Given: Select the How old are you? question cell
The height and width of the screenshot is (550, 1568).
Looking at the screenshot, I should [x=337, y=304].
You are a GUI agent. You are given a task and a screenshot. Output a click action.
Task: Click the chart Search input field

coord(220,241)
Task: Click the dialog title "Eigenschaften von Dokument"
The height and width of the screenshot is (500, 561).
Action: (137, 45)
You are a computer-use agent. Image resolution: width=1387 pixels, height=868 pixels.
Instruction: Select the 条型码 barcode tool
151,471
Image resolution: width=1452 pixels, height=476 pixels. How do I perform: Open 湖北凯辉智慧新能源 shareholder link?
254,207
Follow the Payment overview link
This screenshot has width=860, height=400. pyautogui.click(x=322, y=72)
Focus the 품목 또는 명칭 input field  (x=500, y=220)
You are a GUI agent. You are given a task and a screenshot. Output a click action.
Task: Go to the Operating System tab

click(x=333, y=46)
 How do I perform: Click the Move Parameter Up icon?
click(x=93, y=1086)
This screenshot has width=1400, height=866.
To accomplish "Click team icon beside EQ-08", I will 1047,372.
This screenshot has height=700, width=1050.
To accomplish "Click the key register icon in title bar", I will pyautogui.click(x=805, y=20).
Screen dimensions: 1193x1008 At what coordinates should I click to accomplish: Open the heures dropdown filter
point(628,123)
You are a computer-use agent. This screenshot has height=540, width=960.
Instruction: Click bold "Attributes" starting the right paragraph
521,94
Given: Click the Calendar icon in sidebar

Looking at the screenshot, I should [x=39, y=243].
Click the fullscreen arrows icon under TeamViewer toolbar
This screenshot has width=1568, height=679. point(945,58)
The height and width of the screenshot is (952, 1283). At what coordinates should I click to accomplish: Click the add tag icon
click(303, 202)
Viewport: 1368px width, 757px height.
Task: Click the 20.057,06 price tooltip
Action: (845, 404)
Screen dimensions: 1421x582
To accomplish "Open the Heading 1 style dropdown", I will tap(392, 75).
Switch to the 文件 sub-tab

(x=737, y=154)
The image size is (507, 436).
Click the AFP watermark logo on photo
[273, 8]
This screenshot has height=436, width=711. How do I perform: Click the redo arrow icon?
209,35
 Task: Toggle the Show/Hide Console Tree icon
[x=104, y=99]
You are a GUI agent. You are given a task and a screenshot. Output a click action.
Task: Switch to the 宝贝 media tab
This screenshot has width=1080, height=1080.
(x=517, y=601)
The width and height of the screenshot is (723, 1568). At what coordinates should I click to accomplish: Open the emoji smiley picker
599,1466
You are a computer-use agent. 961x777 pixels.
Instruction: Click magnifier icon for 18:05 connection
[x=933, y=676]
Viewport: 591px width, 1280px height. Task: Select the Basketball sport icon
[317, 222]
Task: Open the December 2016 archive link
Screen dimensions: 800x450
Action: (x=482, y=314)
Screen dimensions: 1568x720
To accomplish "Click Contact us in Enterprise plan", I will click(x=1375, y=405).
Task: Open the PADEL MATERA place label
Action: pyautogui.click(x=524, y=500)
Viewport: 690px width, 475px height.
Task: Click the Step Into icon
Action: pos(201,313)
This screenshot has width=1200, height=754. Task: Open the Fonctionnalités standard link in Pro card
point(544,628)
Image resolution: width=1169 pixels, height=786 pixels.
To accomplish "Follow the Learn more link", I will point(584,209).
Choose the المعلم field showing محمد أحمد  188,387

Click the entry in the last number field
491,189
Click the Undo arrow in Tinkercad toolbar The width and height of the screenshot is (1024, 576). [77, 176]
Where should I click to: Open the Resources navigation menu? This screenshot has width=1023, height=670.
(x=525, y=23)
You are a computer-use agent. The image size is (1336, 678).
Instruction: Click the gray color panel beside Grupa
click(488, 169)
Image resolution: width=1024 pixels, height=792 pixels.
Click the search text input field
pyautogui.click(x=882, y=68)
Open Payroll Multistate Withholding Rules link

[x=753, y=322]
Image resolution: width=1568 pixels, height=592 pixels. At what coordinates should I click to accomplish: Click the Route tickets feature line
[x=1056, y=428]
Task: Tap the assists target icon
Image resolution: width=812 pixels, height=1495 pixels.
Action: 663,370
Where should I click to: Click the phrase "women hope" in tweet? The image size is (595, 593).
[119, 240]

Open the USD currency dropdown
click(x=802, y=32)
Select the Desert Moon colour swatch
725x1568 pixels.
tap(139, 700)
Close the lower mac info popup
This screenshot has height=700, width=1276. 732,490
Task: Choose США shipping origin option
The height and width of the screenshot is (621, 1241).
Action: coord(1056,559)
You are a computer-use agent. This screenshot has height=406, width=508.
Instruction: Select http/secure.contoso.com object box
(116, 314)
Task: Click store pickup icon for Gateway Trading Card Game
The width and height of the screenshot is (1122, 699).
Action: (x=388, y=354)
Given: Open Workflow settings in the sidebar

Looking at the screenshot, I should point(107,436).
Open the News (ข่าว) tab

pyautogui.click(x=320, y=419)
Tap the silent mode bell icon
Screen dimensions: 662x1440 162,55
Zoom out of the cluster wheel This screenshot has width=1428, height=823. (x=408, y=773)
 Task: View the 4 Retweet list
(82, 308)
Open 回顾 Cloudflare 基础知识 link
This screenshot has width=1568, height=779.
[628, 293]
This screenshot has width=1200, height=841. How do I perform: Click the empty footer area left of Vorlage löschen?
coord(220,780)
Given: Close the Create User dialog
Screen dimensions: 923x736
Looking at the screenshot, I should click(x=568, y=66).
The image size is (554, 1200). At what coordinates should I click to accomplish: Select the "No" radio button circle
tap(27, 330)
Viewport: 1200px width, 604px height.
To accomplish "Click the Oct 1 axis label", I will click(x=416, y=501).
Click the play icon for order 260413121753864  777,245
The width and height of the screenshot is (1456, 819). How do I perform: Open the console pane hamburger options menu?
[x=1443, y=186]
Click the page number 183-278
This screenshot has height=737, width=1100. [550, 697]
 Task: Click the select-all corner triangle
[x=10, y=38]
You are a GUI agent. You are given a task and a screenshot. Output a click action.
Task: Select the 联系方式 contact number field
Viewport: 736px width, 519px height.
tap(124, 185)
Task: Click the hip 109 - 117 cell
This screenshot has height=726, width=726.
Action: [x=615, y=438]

PROBLEM: Your task is to repeat the data exactly; please include every line.

OUTPUT OF THE TASK:
Given: Select the How old are you? question cell
The height and width of the screenshot is (550, 1568).
Looking at the screenshot, I should [x=337, y=304].
You are a GUI agent. You are given a task and a screenshot. Output a click action.
Task: Click the chart Search input field

coord(220,241)
Task: Click the dialog title "Eigenschaften von Dokument"
The height and width of the screenshot is (500, 561).
Action: (137, 45)
You are a computer-use agent. Image resolution: width=1387 pixels, height=868 pixels.
Instruction: Select the 条型码 barcode tool
151,471
Image resolution: width=1452 pixels, height=476 pixels. How do I perform: Open 湖北凯辉智慧新能源 shareholder link?
254,207
Follow the Payment overview link
This screenshot has width=860, height=400. pyautogui.click(x=322, y=72)
Focus the 품목 또는 명칭 input field  (x=500, y=220)
You are a GUI agent. You are given a task and a screenshot. Output a click action.
Task: Go to the Operating System tab

click(x=333, y=46)
 How do I perform: Click the Move Parameter Up icon?
click(x=93, y=1086)
This screenshot has width=1400, height=866.
To accomplish "Click team icon beside EQ-08", I will 1047,372.
This screenshot has height=700, width=1050.
To accomplish "Click the key register icon in title bar", I will pyautogui.click(x=805, y=20).
Screen dimensions: 1193x1008 At what coordinates should I click to accomplish: Open the heures dropdown filter
point(628,123)
You are a computer-use agent. This screenshot has height=540, width=960.
Instruction: Click bold "Attributes" starting the right paragraph
521,94
Given: Click the Calendar icon in sidebar

Looking at the screenshot, I should [x=39, y=243].
Click the fullscreen arrows icon under TeamViewer toolbar
This screenshot has width=1568, height=679. point(945,58)
The height and width of the screenshot is (952, 1283). At what coordinates should I click to accomplish: Click the add tag icon
click(303, 202)
Viewport: 1368px width, 757px height.
Task: Click the 20.057,06 price tooltip
Action: (845, 404)
Screen dimensions: 1421x582
To accomplish "Open the Heading 1 style dropdown", I will tap(392, 75).
Switch to the 文件 sub-tab

(x=737, y=154)
The image size is (507, 436).
Click the AFP watermark logo on photo
[273, 8]
This screenshot has height=436, width=711. How do I perform: Click the redo arrow icon?
209,35
 Task: Toggle the Show/Hide Console Tree icon
[x=104, y=99]
You are a GUI agent. You are given a task and a screenshot. Output a click action.
Task: Switch to the 宝贝 media tab
This screenshot has width=1080, height=1080.
(x=517, y=601)
The width and height of the screenshot is (723, 1568). At what coordinates should I click to accomplish: Open the emoji smiley picker
599,1466
You are a computer-use agent. 961x777 pixels.
Instruction: Click magnifier icon for 18:05 connection
[x=933, y=676]
Viewport: 591px width, 1280px height. Task: Select the Basketball sport icon
[317, 222]
Task: Open the December 2016 archive link
Screen dimensions: 800x450
Action: (x=482, y=314)
Screen dimensions: 1568x720
To accomplish "Click Contact us in Enterprise plan", I will click(x=1375, y=405).
Task: Open the PADEL MATERA place label
Action: pyautogui.click(x=524, y=500)
Viewport: 690px width, 475px height.
Task: Click the Step Into icon
Action: pos(201,313)
This screenshot has width=1200, height=754. Task: Open the Fonctionnalités standard link in Pro card
point(544,628)
Image resolution: width=1169 pixels, height=786 pixels.
To accomplish "Follow the Learn more link", I will point(584,209).
Choose the المعلم field showing محمد أحمد  188,387

Click the entry in the last number field
491,189
Click the Undo arrow in Tinkercad toolbar The width and height of the screenshot is (1024, 576). [77, 176]
Where should I click to: Open the Resources navigation menu? This screenshot has width=1023, height=670.
(x=525, y=23)
You are a computer-use agent. The image size is (1336, 678).
Instruction: Click the gray color panel beside Grupa
click(488, 169)
Image resolution: width=1024 pixels, height=792 pixels.
Click the search text input field
pyautogui.click(x=882, y=68)
Open Payroll Multistate Withholding Rules link

[x=753, y=322]
Image resolution: width=1568 pixels, height=592 pixels. At what coordinates should I click to accomplish: Click the Route tickets feature line
[x=1056, y=428]
Task: Tap the assists target icon
Image resolution: width=812 pixels, height=1495 pixels.
Action: 663,370
Where should I click to: Click the phrase "women hope" in tweet? The image size is (595, 593).
[119, 240]

Open the USD currency dropdown
click(x=802, y=32)
Select the Desert Moon colour swatch
725x1568 pixels.
tap(139, 700)
Close the lower mac info popup
This screenshot has height=700, width=1276. 732,490
Task: Choose США shipping origin option
The height and width of the screenshot is (621, 1241).
Action: coord(1056,559)
You are a computer-use agent. This screenshot has height=406, width=508.
Instruction: Select http/secure.contoso.com object box
(116, 314)
Task: Click store pickup icon for Gateway Trading Card Game
The width and height of the screenshot is (1122, 699).
Action: (x=388, y=354)
Given: Open Workflow settings in the sidebar

Looking at the screenshot, I should point(107,436).
Open the News (ข่าว) tab

pyautogui.click(x=320, y=419)
Tap the silent mode bell icon
Screen dimensions: 662x1440 162,55
Zoom out of the cluster wheel This screenshot has width=1428, height=823. (x=408, y=773)
 Task: View the 4 Retweet list
(82, 308)
Open 回顾 Cloudflare 基础知识 link
This screenshot has width=1568, height=779.
[628, 293]
This screenshot has width=1200, height=841. How do I perform: Click the empty footer area left of Vorlage löschen?
coord(220,780)
Given: Close the Create User dialog
Screen dimensions: 923x736
Looking at the screenshot, I should click(x=568, y=66).
The image size is (554, 1200). At what coordinates should I click to accomplish: Select the "No" radio button circle
tap(27, 330)
Viewport: 1200px width, 604px height.
To accomplish "Click the Oct 1 axis label", I will click(x=416, y=501).
Click the play icon for order 260413121753864  777,245
The width and height of the screenshot is (1456, 819). How do I perform: Open the console pane hamburger options menu?
[x=1443, y=186]
Click the page number 183-278
This screenshot has height=737, width=1100. [550, 697]
 Task: Click the select-all corner triangle
[x=10, y=38]
You are a GUI agent. You are given a task and a screenshot. Output a click action.
Task: Select the 联系方式 contact number field
Viewport: 736px width, 519px height.
tap(124, 185)
Task: Click the hip 109 - 117 cell
This screenshot has height=726, width=726.
Action: [x=615, y=438]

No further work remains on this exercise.